**DOCUMENT SECTION:**

_____

Thinking about the future (Heather)

It goes without saying that thinking about the future is definitively fundamental, however unsettling the unknown may be. Considering all future options while seizing optimal opportunities as they are presented can greatly increase future success and life satisfaction.  In fact, research suggests that future prospection can lead to greater career success in positions more closely aligned with an individual’s goals and aspirations1. Thinking about the future with an understanding of one’s career and life goals, can lead to more efficient and prudent decision making, allowing an individual to reach those ultimate goals. 

Despite the clear positives of future prospection, the future tends to intimidate the younger generation, especially students. Personally, I had no idea what my next steps would be when I walked the graduation stage to receive my undergraduate degree in Psychology (other than the fact that I was certain I did not want to pursue a position within that field – hence my existential dilemma).  Having taken a couple years to work before beginning my masters, I eventually discovered my ideal career path. However, the discovery certainly required some hefty lifting in the department of ‘thinking about the future’. Through all the soul searching, I’ve compiled a (hopefully) useful guide for several productive methods for thinking about the future.

  • Consider timeframes

One significant downfall of prospective thinking is that it has the potential to consume an individual. Constant snowballing or planning every second ahead of the last will lead you to forgetting how to live in the moment. Consider creating 1-, 5-, and 10-year, as well as ultimate plans for your career and/or personal goals, assessing progress along the way. However, avoid getting too caught up in plans – a key aspect of life and living it in the moment is that things will change.

_____

**PROVIDED MATERIAL:**
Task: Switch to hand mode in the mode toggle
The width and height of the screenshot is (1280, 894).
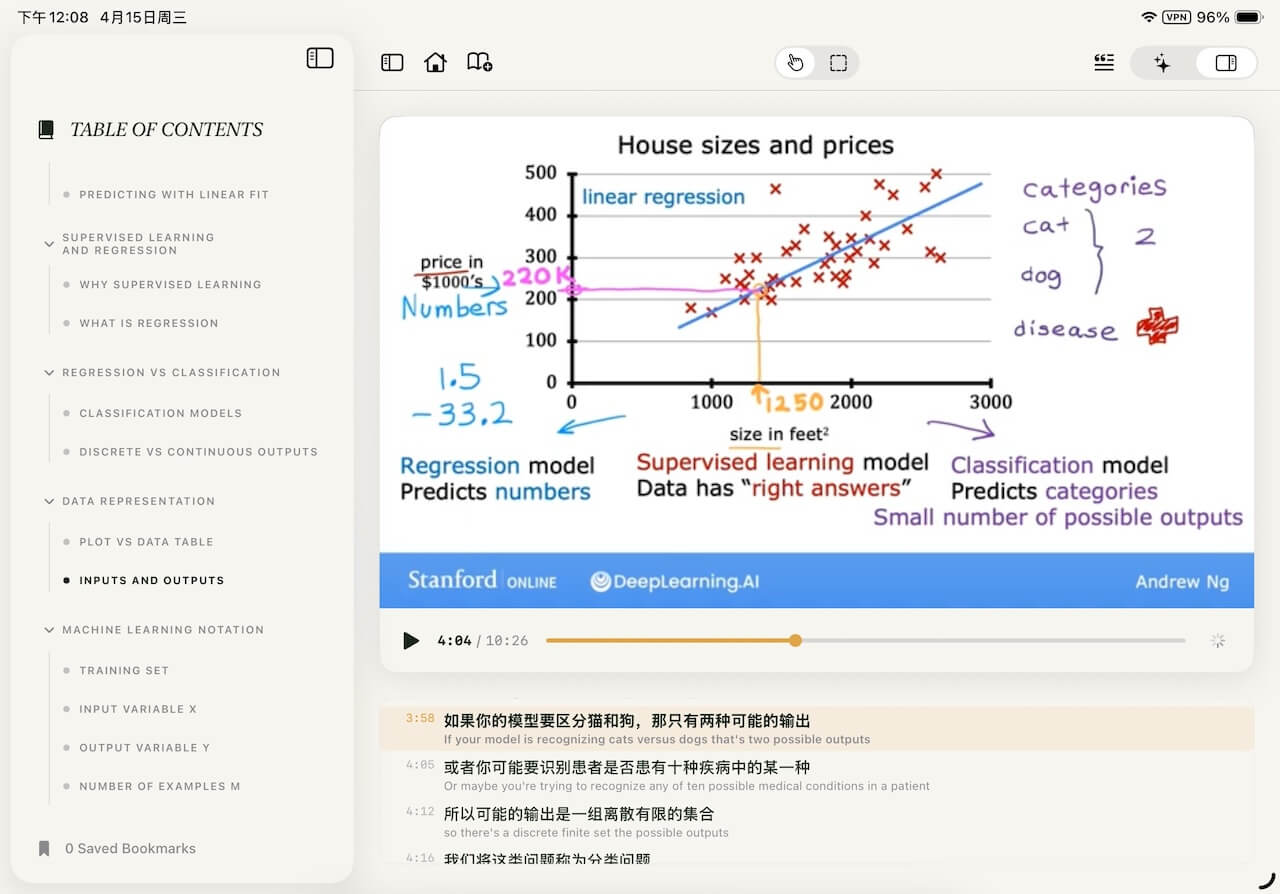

_____

**YOUR TASKS:**
1. Decide whether each statement agrees with the text on thinking about the future, answering yes or no and quoting the words of the text that settle it.
(a) The writer's undergraduate degree was in Psychology.
(b) The writer started a master's program right after finishing the undergraduate degree.
(c) The text recommends planning every second ahead of the last.
2. Answer these questions from the text on thinking about the future.
(a) According to research cited in the text, what can future prospection lead to?
(b) Whom does the future tend to intimidate?
(c) For which timeframes does the text suggest making plans?

**RESPONSE LIST:**
1.
(a) Yes: "receive my undergraduate degree in Psychology"
(b) No: "Having taken a couple years to work before beginning my masters"
(c) No: "Constant snowballing or planning every second ahead of the last will lead you to forgetting how to live in the moment."

2.
(a) Greater career success in positions more closely aligned with an individual's goals and aspirations.
(b) The younger generation, especially students.
(c) 1-, 5-, and 10-year timeframes, as well as ultimate plans.